I trained an object detection model using Roboflow and would like to deploy the model for inference on an NVIDIA Jetson AGX Xavier.
NVIDIA Jetson-AGX Specs:
- L4T 35.3.1 (JetPack 5.1.1)
- Ubuntu 20.04.5 LTS
- CUDA 11.4.315
- CUDNN 8.6.0.166
- TensorRT 8.5.2.2
I have followed both the legacy documentation and the current documentation.
Legacy Method
When following the legacy method, I can run the server fine using this line:
sudo docker run --net=host --gpus all roboflow/inference-server:jetson
I receive an error when attempting to run inference using this line:
base64 YOUR_IMAGE.jpg | curl -d @- \
"http://localhost:9001/your-model/42?api_key=YOUR_KEY"
When I instead use the hosted API, it works great. Using this:
base64 YOUR_IMAGE.jpg | curl -d @- \
"https://detect.roboflow.com/your-model/42?api_key=YOUR_KEY"
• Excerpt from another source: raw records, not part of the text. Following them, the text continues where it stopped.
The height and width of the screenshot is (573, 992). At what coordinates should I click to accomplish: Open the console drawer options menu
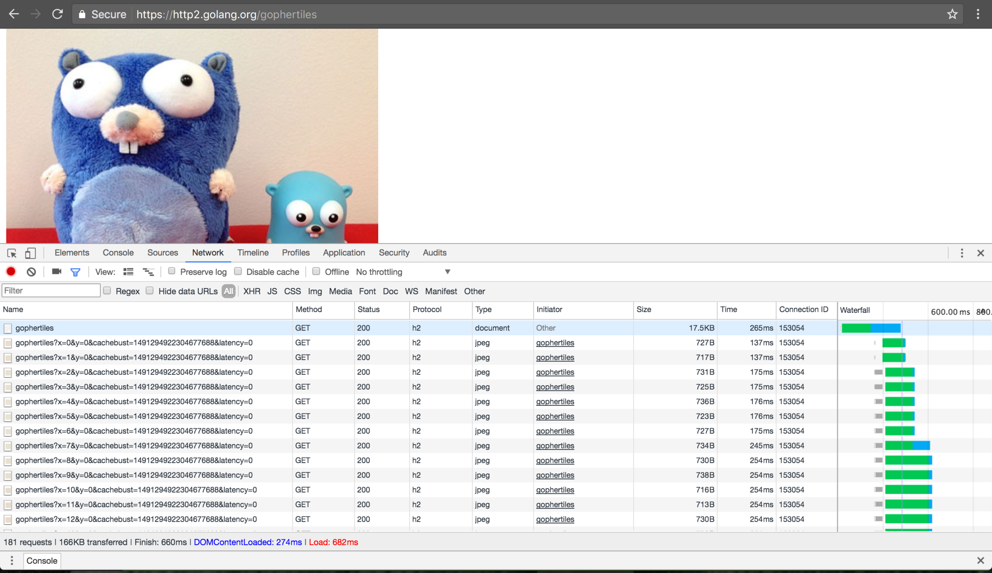pyautogui.click(x=11, y=560)
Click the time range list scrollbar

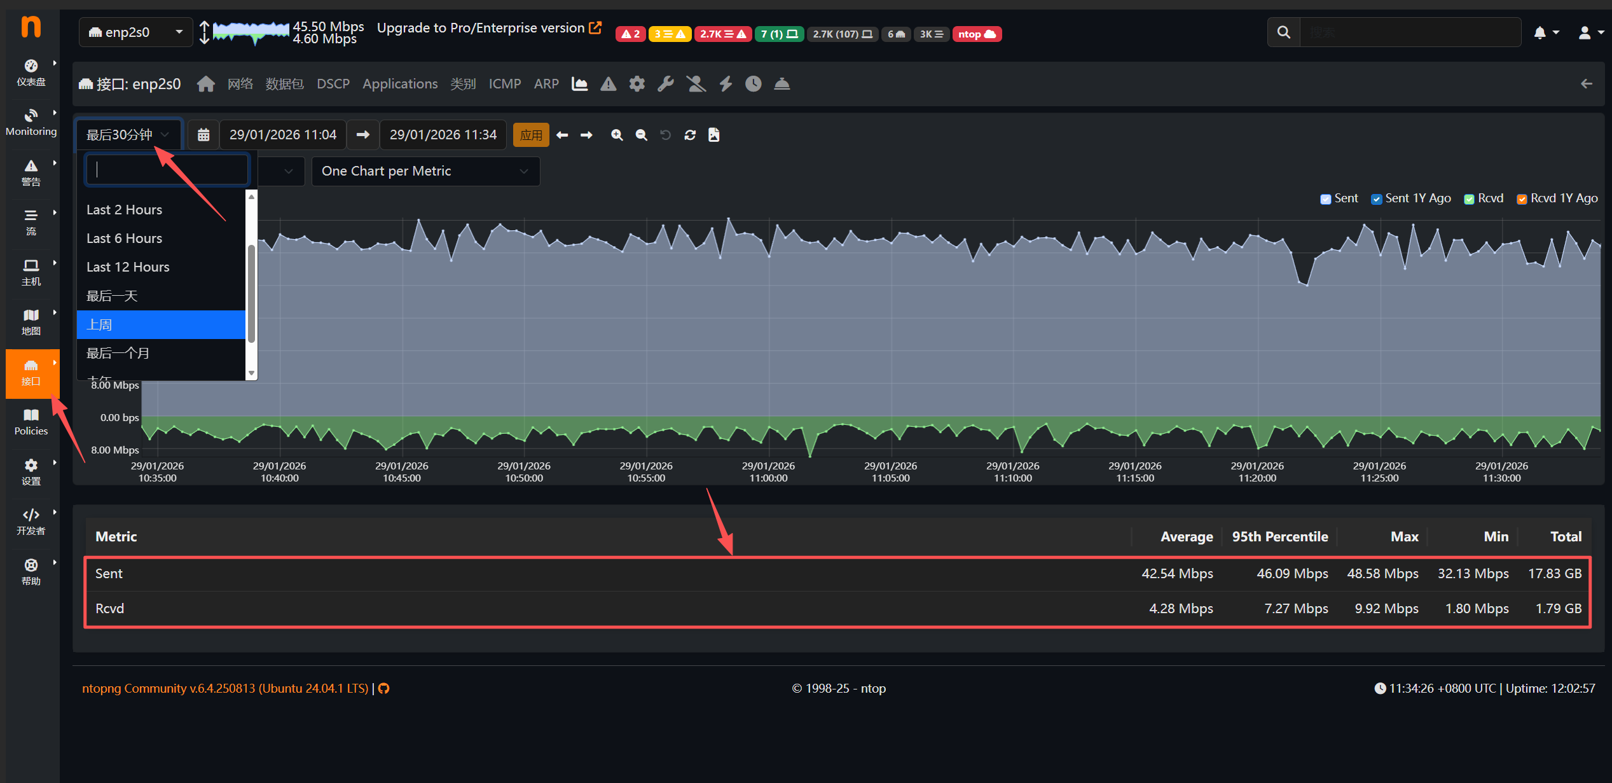251,293
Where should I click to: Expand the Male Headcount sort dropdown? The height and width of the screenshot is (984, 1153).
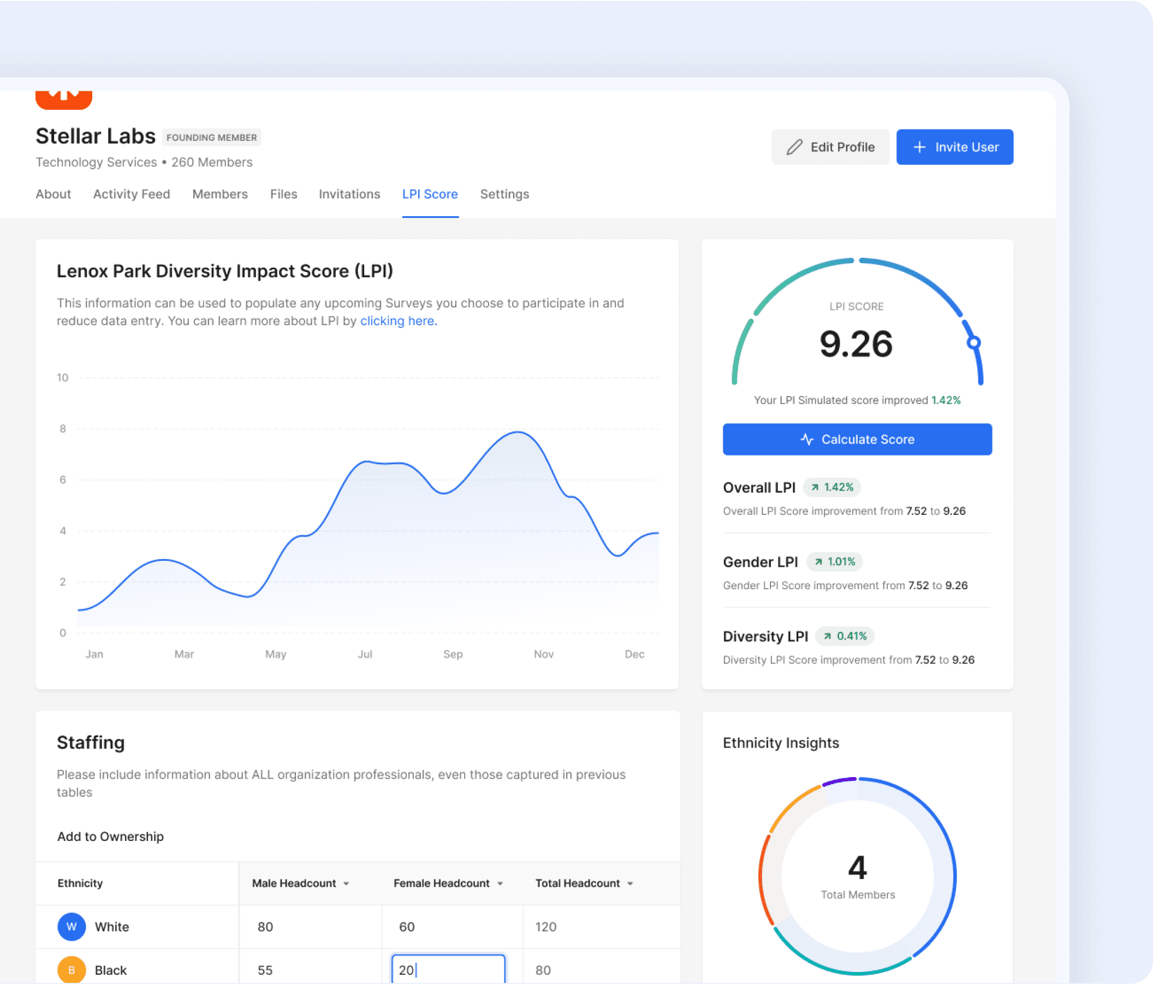(x=346, y=883)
The error I receive when trying to run inference locally is shown here:
{
"error": "This execution contains the node 'StatefulPartitionedCall/assert_equal_1/Assert/AssertGuard/branch_executed/_139', which has the dynamic op 'Merge'. Please use model.executeAsync() instead. Alternatively, to avoid the dynamic ops, specify the inputs [Identity]"
}
Current Method
When using the current method, I cannot run the roboflow inference server using this line:
sudo docker run --privileged --net=host --gpus all --mount source=roboflow,target=/cache -e NUM_WORKERS=1 roboflow/roboflow-inference-server-trt-jetson:latest
The error I receive is:
OSError: libcurand.so.10: cannot open shared object file: No such file or directory
I’ve checked and the file libcurand.so.10 can be found in /usr/local/cuda/lib64
I’ve tried using
export LD_LIBRARY_PATH=/usr/local/cuda/lib64 ${LD_LIBRARY_PATH:+:${LD_LIBRARY_PATH}}
with no success.
My questions are:
- Which deployment method should I be following?
- Has anyone run into these errors before and have any thoughts on what might be going wrong?